The window callback was extended to optionally fire a per-eviction hook (onEvictFn). When the flag is OFF, the hook short-circuits immediately and no record cloning is performed.

Check List

Tests

  • Unit test
  • Integration test
  • Manual test (add detailed scripts or steps below)
  • No need to test
    • I checked and no code files have been changed.

New test:

  • pkg/util/stmtsummary/v2/stmtsummary_test.go::TestStmtSummaryPersistEvicted

Verified locally:

  • GOCACHE=/private/tmp/tidb-go-build go test -run 'TestStmtSummaryPersistEvicted|TestWindowEvictedCountResetOnRotate|TestDefaultConfig' -tags=intest,deadlock -count=1 ./pkg/util/stmtsummary/v2
  • GOCACHE=/private/tmp/tidb-go-build go test -tags=intest,deadlock -count=1 ./pkg/util/stmtsummary/v2
  • make bazel_prepare
  • GOCACHE=/private/tmp/tidb-go-build make -o tools/bin/revive lint

Side effects

  • Performance regression: Consumes more CPU
  • Performance regression: Consumes more Memory
  • Breaking backward compatibility

When ON, stmt summary log volume grows in proportion to the eviction rate. The feature is default OFF, uses bounded buffering, performs non-blocking enqueue on the hot path, batches writes in the background, and may drop evicted records when the queue is full.

Documentation

  • Affects user behaviors
  • Contains syntax changes
  • Contains variable changes
  • Contains experimental features
  • Changes MySQL compatibility

Release note

Add a new system variable `tidb_stmt_summary_persist_evicted` (default OFF). When enabled, the v2 (persistent) statement summary persists JSON entries for LRU-evicted records to the stmt summary log with an `"evicted":true` marker, allowing downstream consumers to track records that were dropped from memory.

Summary by CodeRabbit

Release Notes

  • New Features
    • Added system variables tidb_stmt_summary_persist_evicted and tidb_stmt_summary_group_by_user for enhanced statement summary configuration control
    • Enhanced statement summary metrics to track and measure eviction events
    • Improved logging of evicted statements with detailed event tracking

Signed-off-by: ti-chi-bot <ti-community-prow-bot@tidb.io>
@ti-chi-bot ti-chi-bot added do-not-merge/hold Indicates that a PR should not merge because someone has issued a /hold command. release-note Denotes a PR that will be considered when it comes time to generate release notes. size/XXL Denotes a PR that changes 1000+ lines, ignoring generated files. type/cherry-pick-for-release-8.5 This PR is cherry-picked to release-8.5 from a source PR. labels Jun 12, 2026
@ti-chi-bot

ti-chi-bot Bot commented Jun 12, 2026

Copy link
Copy Markdown

This cherry pick PR is for a release branch and has not yet been approved by triage owners.
Adding the do-not-merge/cherry-pick-not-approved label.
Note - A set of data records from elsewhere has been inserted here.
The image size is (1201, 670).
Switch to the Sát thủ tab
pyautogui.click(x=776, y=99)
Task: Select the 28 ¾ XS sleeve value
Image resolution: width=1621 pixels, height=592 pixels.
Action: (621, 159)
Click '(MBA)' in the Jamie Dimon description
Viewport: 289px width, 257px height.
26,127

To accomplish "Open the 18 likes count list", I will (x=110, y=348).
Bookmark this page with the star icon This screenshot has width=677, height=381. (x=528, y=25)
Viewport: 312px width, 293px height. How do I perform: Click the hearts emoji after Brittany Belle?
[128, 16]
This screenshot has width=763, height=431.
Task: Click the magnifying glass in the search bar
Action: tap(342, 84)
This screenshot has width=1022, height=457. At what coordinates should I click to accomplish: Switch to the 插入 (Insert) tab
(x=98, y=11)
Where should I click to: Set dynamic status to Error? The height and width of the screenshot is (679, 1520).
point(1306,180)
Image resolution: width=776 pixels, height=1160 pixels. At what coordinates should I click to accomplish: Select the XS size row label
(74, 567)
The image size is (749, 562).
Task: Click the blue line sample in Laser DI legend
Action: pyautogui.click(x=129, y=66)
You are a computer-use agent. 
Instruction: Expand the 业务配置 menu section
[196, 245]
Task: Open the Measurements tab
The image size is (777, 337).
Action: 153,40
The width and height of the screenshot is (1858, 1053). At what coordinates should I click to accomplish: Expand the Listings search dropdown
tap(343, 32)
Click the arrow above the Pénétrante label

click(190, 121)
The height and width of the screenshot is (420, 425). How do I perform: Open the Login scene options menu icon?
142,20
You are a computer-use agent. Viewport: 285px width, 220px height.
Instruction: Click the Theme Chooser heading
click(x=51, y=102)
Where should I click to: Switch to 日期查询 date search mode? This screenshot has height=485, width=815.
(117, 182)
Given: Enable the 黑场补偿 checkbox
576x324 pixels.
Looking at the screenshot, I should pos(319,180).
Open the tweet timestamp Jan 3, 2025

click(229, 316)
To merge this cherry pick:

  1. It must be LGTMed and approved by the reviewers firstly.
  2. For pull requests to TiDB-x branches, it must have no failed tests.
  3. AFTER it has lgtm and approved labels, please wait for the cherry-pick merging approval from triage owners.
Details

Instructions for interacting with me using PR comments are available here. If you have questions or suggestions related to my behavior, please file an issue against the kubernetes-sigs/prow repository.

@ti-chi-bot

Copy link
Copy Markdown
Member Author

@nolouch This PR has conflicts, I have hold it.
Please resolve them or ask others to resolve them, then comment /unhold to remove the hold label.

@ti-chi-bot

ti-chi-bot Bot commented Jun 12, 2026

Copy link
Copy Markdown

@ti-chi-bot: ## If you want to know how to resolve it, please read the guide in TiDB Dev Guide.

Details

Instructions for interacting with me using PR comments are available here. If you have questions or suggestions related to my behavior, please file an issue against the ti-community-infra/tichi repository.

@ti-chi-bot

ti-chi-bot Bot commented Jun 12, 2026

Copy link
Copy Markdown

[APPROVALNOTIFIER] This PR is NOT APPROVED

This pull-request has been approved by:
Once this PR has been reviewed and has the lgtm label, please assign terry1purcell for approval. For more information see the Code Review Process.
Please ensure that each of them provides their approval before proceeding.

The full list of commands accepted by this bot can be found here.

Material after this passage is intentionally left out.